** Given passage **
════════════════

Category Archives: Study Abroad and Beyond

Check here for info on how to get a job in international education and other great info and stories on studying, working, or volunteering abroad.

To Whom Do You Owe The Credit?

Do you ever really think about what or who inspired your desire to travel?  For part of my job, I read and critique scholarship applications for study abroad students.  Frequently the essay question is “Why do you want to study abroad?”  It is generally answered with one or all of the following cliches: “I want to immerse myself in culture,” or “I want to travel the world,” or the worst, “I want to broaden my horizons.”  If I’ve heard these responses once, I’ve heard them a thousand times.  I always want to grab the student’s shoulders, shake them and say “Why do you REALLY want to do this?”

════════════════

** Provided material **
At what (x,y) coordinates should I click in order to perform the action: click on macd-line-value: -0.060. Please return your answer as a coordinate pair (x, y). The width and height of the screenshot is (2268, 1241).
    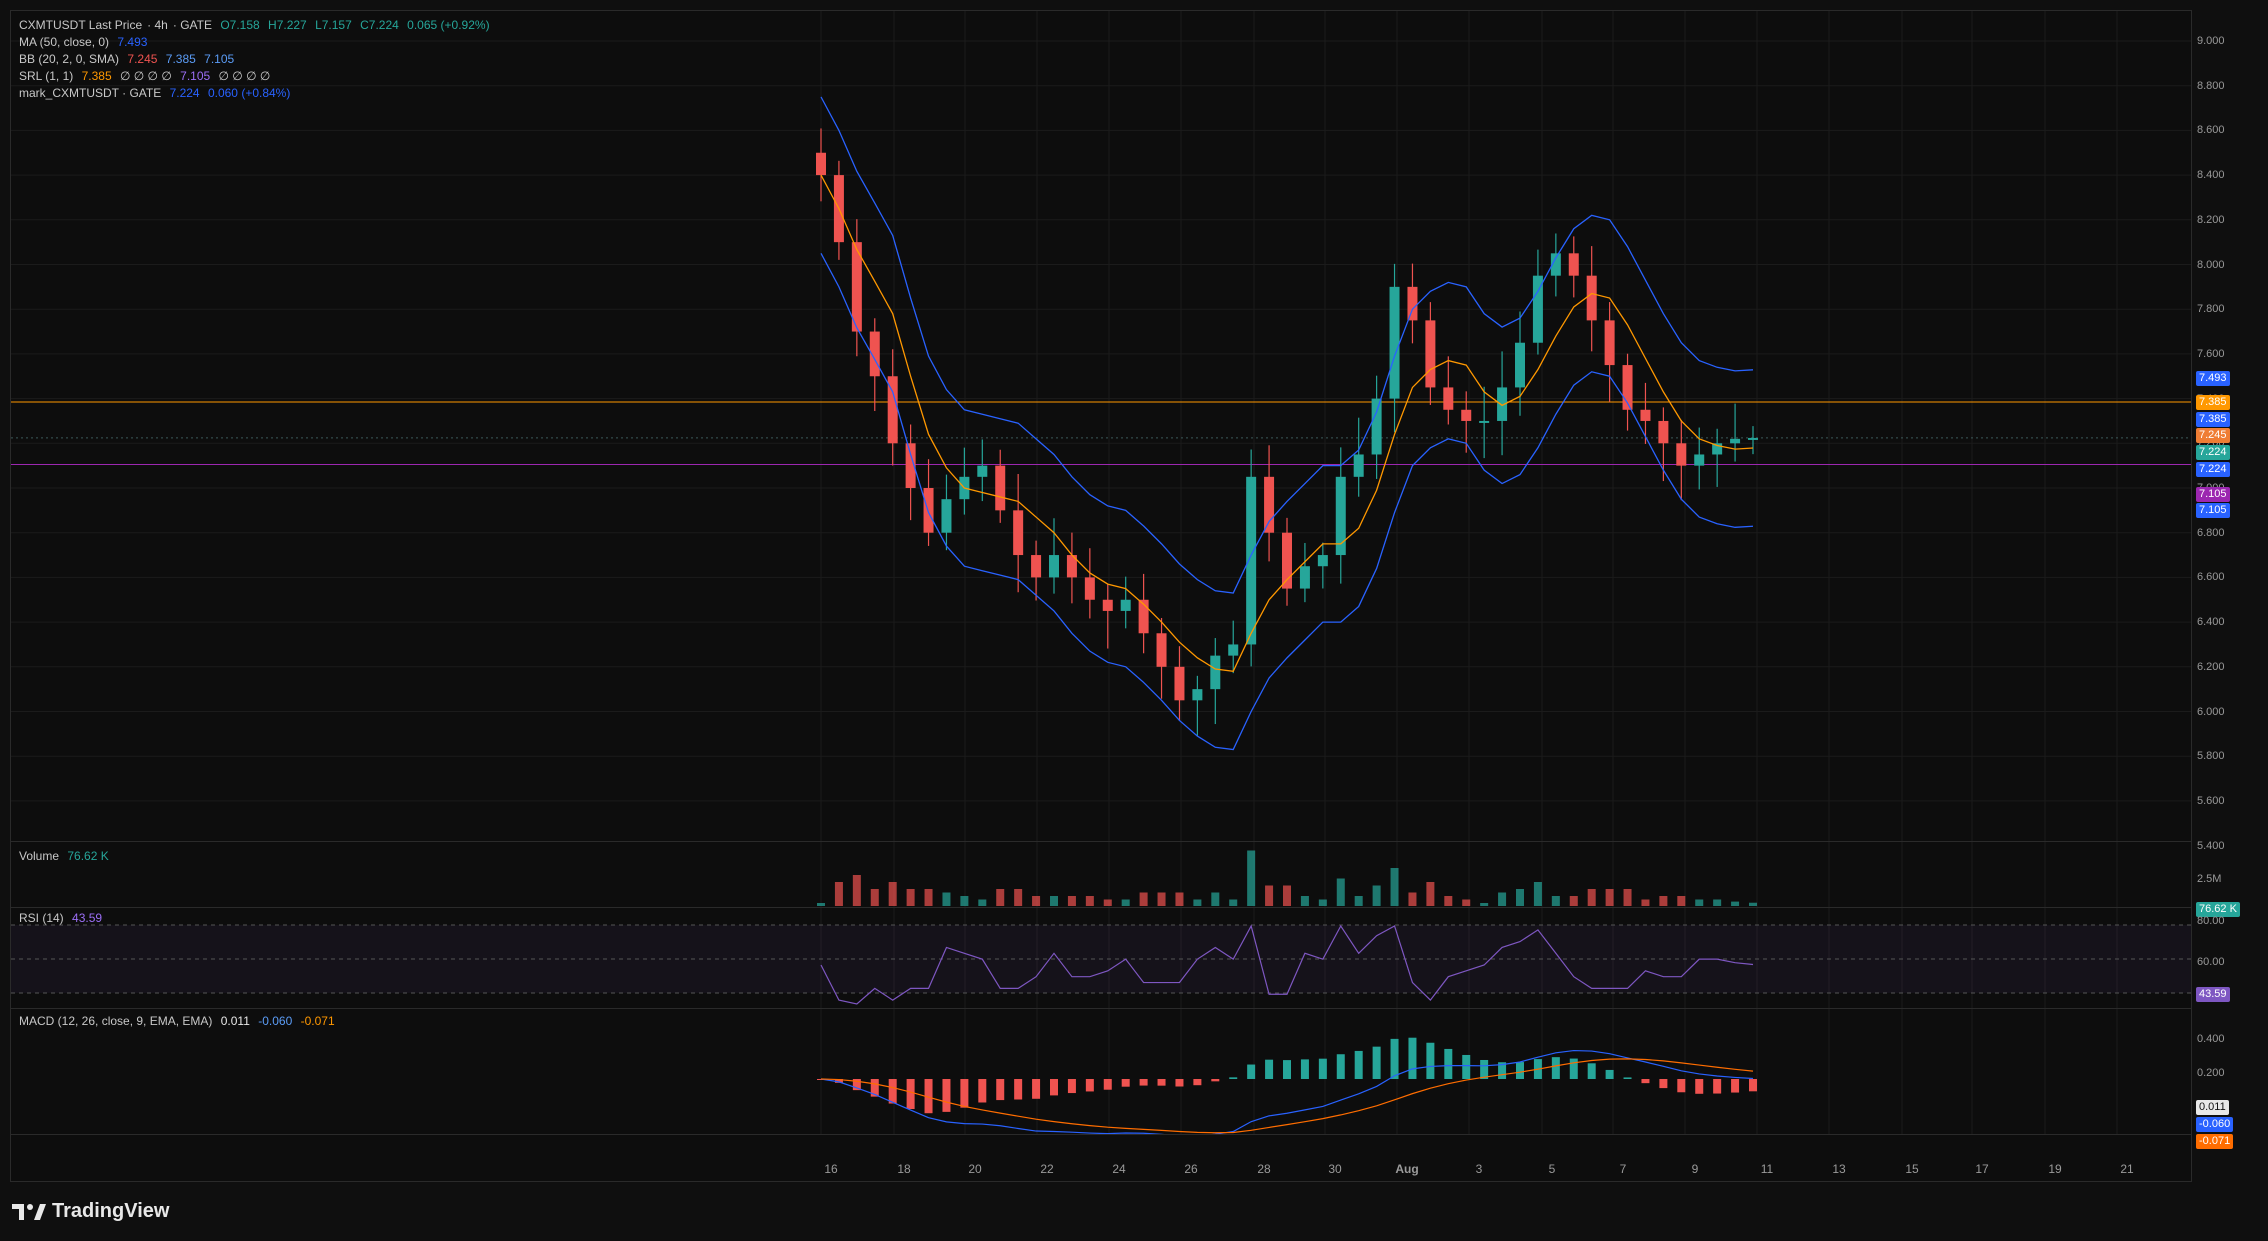
    Looking at the image, I should click on (276, 1021).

════════════════

** Problems to solve **
**1.** From the study abroad post above, set down everything from "Category Archives: Study" down to "or volunteering abroad." with no changes.
**2.** Answer these about the study abroad post above, please:
(a) Besides stories on studying, working, or volunteering abroad, what does the category header say you can find info on?
(b) What kind of applications does the writer read and critique?
(c) Which response does the writer call the worst?
**3.** Extend the study abroad post above, picking up after its last sentence.

** List of answers **
**1.**
Category Archives: Study Abroad and Beyond

Check here for info on how to get a job in international education and other great info and stories on studying, working, or volunteering abroad.

**2.**
(a) How to get a job in international education.
(b) Scholarship applications for study abroad students.
(c) "I want to broaden my horizons."

**3.**
Of course advising others has made me REALLY think about my own honest answer to what inspired my desire to travel. When I think back to what sparked my own interest, I believe I have these people to thank:

  • My next door neighbors – I grew up on a street in Minneapolis that was inhabited by mostly retirees.  Walt and Phyllis lived next door and frequently babysat me when my mom went back to school.  They were avid travelers and would regularly take me with them to the travel agency where I was allowed to take out all the catalogs and look through the pictures.  They also always brought be back a trinket and coins from every place they went. It took me a long time to realize what an influence they had on me from such an early age.
  • Hun Win, my childhood best friend – She lived across the street and her family immigrated to the U.S. from Taiwan.  I will never forget the smell of Asian cooking that constantly permeated their home, how Hun Win would alterate between Mandarin and English so swiftly, and just how disciplined her and her brother were with finishing home and practicing the piano. It was my first experience with another culture and I was drawn to how different her home was to mine.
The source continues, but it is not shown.